→ Belge bölümü
Mlliyet Milliyet Blog Milliyet Blog
 
Facebook Connect
Blog Kategorileri
 

14 Ocak '08

 
Kategori
Gündelik Yaşam
 

Düşünce özgürlüğü

Düşünce özgürlüğü
 

Düşünce özgürlüğü, ağzımızdan çıkanı kulağımızın duymaması kadar geniş, susacak kadar dar olmamalı!


Düşünmesini becerebilen insanlar için "düşünce özgürlüğü" gerçekten çok büyük bir nimet. İnsanın düşünebildiğini korkmadan, bir ispiyoncunun kurbanı olacağını düşünme mecburiyetinde kalmadan açıklayabilmesi çok güzel bir olay. Bazı aşırı solcu arkadaşlarımız alınmasınlar ama, komünist ülkelerde bir müddet yaşamış olanlar, düşünce özgürlüğünün ne kadar rahatlatıcı bir kavram olduğunu hepimizden iyi bilirler.

Anayasamızın 25 Maddesinde de "Düşünce Özgürlüğü" ile ilgili olarak şöyle der:

MADDE 25. - Herkes, düşünce ve kanaat hürriyetine sahiptir.
Her ne sebep ve amaçla olursa olsun kimse, düşünce ve kanaatlerini açıklamaya zorlanamaz; düşünce ve kanaatleri sebebiyle kınanamaz ve suçlanamaz.

→ Görevler
(a) Kayıtların başından "I will coord(552,164)." ifadesini içeren satıra kadar, iki uç da dahil olmak üzere, her satırı bir dize olan bir JSON listesine dönüştürün. Boş satırları listeye almayın.
(b) Düşünce özgürlüğü üzerine yazıyı kaldığı yerden sürdürün.

→ Sağlanan veriler
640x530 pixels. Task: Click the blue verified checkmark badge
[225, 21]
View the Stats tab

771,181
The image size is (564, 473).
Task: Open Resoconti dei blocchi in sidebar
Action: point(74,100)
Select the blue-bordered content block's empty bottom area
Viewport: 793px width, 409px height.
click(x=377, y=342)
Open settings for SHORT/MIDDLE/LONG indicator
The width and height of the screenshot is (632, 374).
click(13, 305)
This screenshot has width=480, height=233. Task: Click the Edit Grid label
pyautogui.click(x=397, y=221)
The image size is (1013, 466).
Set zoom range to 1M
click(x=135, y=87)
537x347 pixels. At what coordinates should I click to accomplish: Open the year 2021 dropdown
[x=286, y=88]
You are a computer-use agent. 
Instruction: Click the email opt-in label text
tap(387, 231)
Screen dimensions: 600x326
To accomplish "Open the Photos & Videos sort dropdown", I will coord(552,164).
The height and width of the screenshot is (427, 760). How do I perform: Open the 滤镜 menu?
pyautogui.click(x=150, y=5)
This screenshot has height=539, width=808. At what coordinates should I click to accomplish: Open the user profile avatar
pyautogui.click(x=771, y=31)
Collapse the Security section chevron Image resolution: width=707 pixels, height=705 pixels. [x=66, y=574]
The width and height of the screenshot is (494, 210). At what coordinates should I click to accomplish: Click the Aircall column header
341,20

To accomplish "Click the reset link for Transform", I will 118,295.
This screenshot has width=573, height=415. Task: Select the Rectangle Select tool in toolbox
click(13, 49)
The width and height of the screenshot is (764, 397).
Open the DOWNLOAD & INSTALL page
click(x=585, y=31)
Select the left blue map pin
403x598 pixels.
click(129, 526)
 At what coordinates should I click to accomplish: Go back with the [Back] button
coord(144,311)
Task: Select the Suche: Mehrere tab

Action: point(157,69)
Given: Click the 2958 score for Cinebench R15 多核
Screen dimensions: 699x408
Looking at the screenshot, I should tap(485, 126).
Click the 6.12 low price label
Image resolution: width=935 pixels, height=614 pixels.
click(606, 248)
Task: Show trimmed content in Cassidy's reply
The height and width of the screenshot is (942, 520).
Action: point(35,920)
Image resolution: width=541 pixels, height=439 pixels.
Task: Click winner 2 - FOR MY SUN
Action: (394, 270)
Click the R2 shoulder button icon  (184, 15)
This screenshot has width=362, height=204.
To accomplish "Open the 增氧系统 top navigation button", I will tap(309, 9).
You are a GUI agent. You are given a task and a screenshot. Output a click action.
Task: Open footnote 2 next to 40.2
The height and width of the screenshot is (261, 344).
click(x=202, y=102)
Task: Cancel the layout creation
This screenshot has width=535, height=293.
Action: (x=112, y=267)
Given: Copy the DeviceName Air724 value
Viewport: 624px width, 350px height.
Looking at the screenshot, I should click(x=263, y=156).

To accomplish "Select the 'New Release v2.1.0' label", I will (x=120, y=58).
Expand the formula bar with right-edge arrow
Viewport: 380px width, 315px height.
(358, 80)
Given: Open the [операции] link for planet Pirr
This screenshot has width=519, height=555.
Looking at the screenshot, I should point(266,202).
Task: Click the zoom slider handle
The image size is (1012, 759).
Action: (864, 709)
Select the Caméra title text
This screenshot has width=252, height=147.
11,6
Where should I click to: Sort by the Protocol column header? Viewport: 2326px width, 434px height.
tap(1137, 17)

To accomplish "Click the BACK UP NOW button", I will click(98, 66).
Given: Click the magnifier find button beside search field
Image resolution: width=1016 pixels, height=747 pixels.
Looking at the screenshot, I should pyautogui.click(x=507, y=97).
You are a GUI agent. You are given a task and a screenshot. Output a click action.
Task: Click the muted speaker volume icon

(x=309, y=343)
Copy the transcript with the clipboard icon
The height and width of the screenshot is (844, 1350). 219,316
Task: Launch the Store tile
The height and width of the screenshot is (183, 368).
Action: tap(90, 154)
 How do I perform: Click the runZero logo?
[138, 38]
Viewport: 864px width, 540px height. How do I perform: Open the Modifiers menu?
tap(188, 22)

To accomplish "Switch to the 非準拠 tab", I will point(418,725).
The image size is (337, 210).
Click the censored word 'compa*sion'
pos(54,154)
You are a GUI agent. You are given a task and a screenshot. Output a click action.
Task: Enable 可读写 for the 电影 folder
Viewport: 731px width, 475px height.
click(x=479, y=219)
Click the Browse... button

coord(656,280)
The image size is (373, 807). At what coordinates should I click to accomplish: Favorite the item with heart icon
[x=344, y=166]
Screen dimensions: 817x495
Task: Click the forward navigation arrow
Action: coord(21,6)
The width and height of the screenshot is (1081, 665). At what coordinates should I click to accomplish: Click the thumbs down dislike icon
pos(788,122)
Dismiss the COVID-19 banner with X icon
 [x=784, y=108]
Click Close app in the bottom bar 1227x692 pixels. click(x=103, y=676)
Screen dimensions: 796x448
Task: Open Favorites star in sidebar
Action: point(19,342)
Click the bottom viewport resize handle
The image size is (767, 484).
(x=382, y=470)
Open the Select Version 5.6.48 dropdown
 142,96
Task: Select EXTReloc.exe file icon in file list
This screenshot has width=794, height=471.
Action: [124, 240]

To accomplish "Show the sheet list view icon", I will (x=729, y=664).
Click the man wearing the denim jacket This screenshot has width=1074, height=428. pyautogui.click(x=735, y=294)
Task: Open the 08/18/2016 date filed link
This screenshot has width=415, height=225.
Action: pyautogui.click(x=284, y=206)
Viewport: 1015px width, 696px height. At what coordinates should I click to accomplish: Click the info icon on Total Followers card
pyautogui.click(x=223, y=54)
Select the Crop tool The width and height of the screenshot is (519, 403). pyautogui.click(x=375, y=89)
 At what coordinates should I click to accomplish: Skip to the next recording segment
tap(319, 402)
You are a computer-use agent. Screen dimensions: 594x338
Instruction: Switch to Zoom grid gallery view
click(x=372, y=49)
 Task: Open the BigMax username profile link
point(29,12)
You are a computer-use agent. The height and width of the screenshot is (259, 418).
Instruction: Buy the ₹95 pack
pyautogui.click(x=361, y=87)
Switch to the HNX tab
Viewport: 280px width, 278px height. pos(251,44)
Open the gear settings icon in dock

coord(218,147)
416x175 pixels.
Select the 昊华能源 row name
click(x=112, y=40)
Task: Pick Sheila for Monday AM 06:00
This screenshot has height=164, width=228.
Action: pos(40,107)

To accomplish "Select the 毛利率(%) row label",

→ Yanıtlar
(a)
[
  "640x530 pixels. Task: Click the blue verified checkmark badge",
  "[225, 21]",
  "View the Stats tab",
  "771,181",
  "The image size is (564, 473).",
  "Task: Open Resoconti dei blocchi in sidebar",
  "Action: point(74,100)",
  "Select the blue-bordered content block's empty bottom area",
  "Viewport: 793px width, 409px height.",
  "click(x=377, y=342)",
  "Open settings for SHORT/MIDDLE/LONG indicator",
  "The width and height of the screenshot is (632, 374).",
  "click(13, 305)",
  "This screenshot has width=480, height=233. Task: Click the Edit Grid label",
  "pyautogui.click(x=397, y=221)",
  "The image size is (1013, 466).",
  "Set zoom range to 1M",
  "click(x=135, y=87)",
  "537x347 pixels. At what coordinates should I click to accomplish: Open the year 2021 dropdown",
  "[x=286, y=88]",
  "You are a computer-use agent. ",
  "Instruction: Click the email opt-in label text",
  "tap(387, 231)",
  "Screen dimensions: 600x326",
  "To accomplish \"Open the Photos & Videos sort dropdown\", I will coord(552,164)."
]

(b)
Tabii düşünce özgürlüğünü devletimize ve şahıslara zarar verecek şekilde, alenen kullanamayız. Bunun ölçüsü nedir? Maalesef yok. En ufak bir espri karşımızdakini rahatsız edebiliyor. Hemen hakarete varan davranışlara yöneliyor ve suçlamalarda bulunuyor.

Türk Milleti olarak gerçekten çok alınganız. Bu da bireylerin, düşünce hürriyetlerini tam olarak kullanmalarını engelliyor.

Genç bir arkadaşımız benim siteye üye oluyor. Antolojiye katılmak için yazı yazacak. Zaten sitede yeteri kadar açıklama var bu konuda.

Ama hayır, yazısını bana mesajla gönderecek. Kendisine ANTOLOJİ Kategorisinde, YENİ KONU açıp oraya yazmasını rica ediyorum Messengerde. İşi uzatıyor, gereksiz sorular soruyor, haliyle zamanımı boşa harcattığı için reaksiyon gösteriyorum.

"- Niye olayı bu kadar dramatize ettiniz? Gayet basit oraya yazı yazmak!" diyorum. Kızıyor.

"- Siz de her cümleme bir bahane bulmayın!" gibi bir şeyler yazıyor.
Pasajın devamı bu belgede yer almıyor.